**Required action**.
Look below for the line that has "Open more actions for SA Case Document - Edit". Set down the lines from there through the line that has "This screenshot has height=976, width=1183.", exactly as written.

**Records to use**.
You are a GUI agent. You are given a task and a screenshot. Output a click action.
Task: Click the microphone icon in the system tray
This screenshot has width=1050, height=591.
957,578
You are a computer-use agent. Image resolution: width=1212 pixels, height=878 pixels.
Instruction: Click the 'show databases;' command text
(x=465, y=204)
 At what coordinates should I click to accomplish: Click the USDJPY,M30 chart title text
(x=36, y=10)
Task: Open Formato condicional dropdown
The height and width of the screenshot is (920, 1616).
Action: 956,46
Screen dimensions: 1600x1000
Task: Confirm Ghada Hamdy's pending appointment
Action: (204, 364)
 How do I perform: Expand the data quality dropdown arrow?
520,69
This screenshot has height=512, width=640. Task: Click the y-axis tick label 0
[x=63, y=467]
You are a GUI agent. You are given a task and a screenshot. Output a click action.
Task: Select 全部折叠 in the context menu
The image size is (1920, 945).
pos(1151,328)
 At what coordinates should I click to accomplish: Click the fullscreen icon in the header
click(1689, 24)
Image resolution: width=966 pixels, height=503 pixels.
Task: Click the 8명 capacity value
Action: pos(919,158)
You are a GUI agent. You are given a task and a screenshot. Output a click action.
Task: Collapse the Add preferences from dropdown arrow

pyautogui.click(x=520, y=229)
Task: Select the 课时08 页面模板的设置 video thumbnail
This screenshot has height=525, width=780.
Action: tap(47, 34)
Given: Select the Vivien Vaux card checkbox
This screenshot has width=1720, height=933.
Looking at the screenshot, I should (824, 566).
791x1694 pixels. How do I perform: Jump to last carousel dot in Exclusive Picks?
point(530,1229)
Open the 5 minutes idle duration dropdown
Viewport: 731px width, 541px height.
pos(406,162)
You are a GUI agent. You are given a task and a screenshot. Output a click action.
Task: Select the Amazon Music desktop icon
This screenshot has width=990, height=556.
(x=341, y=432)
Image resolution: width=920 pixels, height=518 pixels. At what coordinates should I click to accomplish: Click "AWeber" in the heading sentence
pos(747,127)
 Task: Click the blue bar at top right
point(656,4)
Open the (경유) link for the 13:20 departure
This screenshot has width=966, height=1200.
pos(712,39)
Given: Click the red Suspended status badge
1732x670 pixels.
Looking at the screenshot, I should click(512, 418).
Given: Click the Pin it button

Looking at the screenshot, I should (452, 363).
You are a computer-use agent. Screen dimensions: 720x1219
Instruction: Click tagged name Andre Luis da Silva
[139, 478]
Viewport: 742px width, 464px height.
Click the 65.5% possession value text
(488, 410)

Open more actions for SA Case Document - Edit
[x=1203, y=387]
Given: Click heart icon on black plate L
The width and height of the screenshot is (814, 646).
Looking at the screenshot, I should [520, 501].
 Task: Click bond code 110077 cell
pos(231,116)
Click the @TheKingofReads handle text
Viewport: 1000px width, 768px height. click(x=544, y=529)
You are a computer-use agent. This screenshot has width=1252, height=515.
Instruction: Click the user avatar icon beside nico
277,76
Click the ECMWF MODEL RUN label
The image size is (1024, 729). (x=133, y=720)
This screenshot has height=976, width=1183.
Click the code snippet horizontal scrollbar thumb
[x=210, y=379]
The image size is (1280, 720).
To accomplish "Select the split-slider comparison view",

**Answer box**.
Open more actions for SA Case Document - Edit
[x=1203, y=387]
Given: Click heart icon on black plate L
The width and height of the screenshot is (814, 646).
Looking at the screenshot, I should [520, 501].
 Task: Click bond code 110077 cell
pos(231,116)
Click the @TheKingofReads handle text
Viewport: 1000px width, 768px height. click(x=544, y=529)
You are a computer-use agent. This screenshot has width=1252, height=515.
Instruction: Click the user avatar icon beside nico
277,76
Click the ECMWF MODEL RUN label
The image size is (1024, 729). (x=133, y=720)
This screenshot has height=976, width=1183.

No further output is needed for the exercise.